### EXTRACTED TEXT
*** Block opens ***
Guide for Authors

    Translational Research
    Division of Hematology-Oncology
    Weill Cornell Medical College
    Laboratory for AIDS Virus Research
    at New York Blood Center
    310 East 67th Street, 2-14B
    New York, NY 10021

    Editorial Scope and Policy

    Translational Research publishes original investigations in the broad fields of laboratory and clinical medicine. It aims to expedite the translation of scientific discovery into new or improved standards of care by promoting a wide-ranging exchange between basic, preclinical, clinical, epidemiologic, and health outcomes research. Reports of purely laboratory or animal investigations should have the potential for application to human disease, and reports of preliminary human investigations should have the potential for advancing our understanding of the biology of human disease. Reports of public health research should have the potential for application to the clinic, disease prevention, or healthcare policy. Case reports/series are encouraged, especially if they provide important mechanistic insight or illuminate a novel therapeutic principle.

    Review manuscripts are welcomed for both state-of-the-art comprehensive reviews, directed at research scientists in specific fields, and more general informative reviews, directed at the broader community of clinical investigators. Originality is critical in order to contribute to the medical literature, and the perspective should be fresh and the synthesis unique. Authors of reviews should realize that the Journal is multidisciplinary and that reviews for such a journal require appropriate interpretive material. Clarity of presentation is a major criterion for acceptance.

    Letters to the Editor commenting on published articles may be submitted. These comments should be directed at confirming the results (from a different approach), extending the original report, or refuting results or the authors' interpretation. Reports describing preliminary findings that offer hypothesis-generating insight into recognized problems may also be submitted as a Letters to the Editor. Maximum length is 1000 words; maximum number of references is 15. The Editor reserves the right to decide on publication of letters, shorten them, remove objectionable comments, and make other changes in accord with the style of Translational Research.
*** Block closes ***
### EXTRACTED MATERIAL
*** Block opens ***
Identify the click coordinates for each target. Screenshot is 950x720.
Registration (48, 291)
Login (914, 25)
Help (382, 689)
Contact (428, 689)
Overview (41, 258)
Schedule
*** Block closes ***
### INSTRUCTIONS FOR THE TASK
Do these statements agree with the author guidelines above? Answer yes or no for each, quoting the deciding words of the guidelines.
(a) A Letter to the Editor may be as long as 1500 words.
(b) The journal encourages case reports and case series.
(c) Review manuscripts must be aimed only at research scientists in specific fields.

### ANSWER SECTION
(a) No: "Maximum length is 1000 words"
(b) Yes: "Case reports/series are encouraged"
(c) No: "more general informative reviews, directed at the broader community of clinical investigators"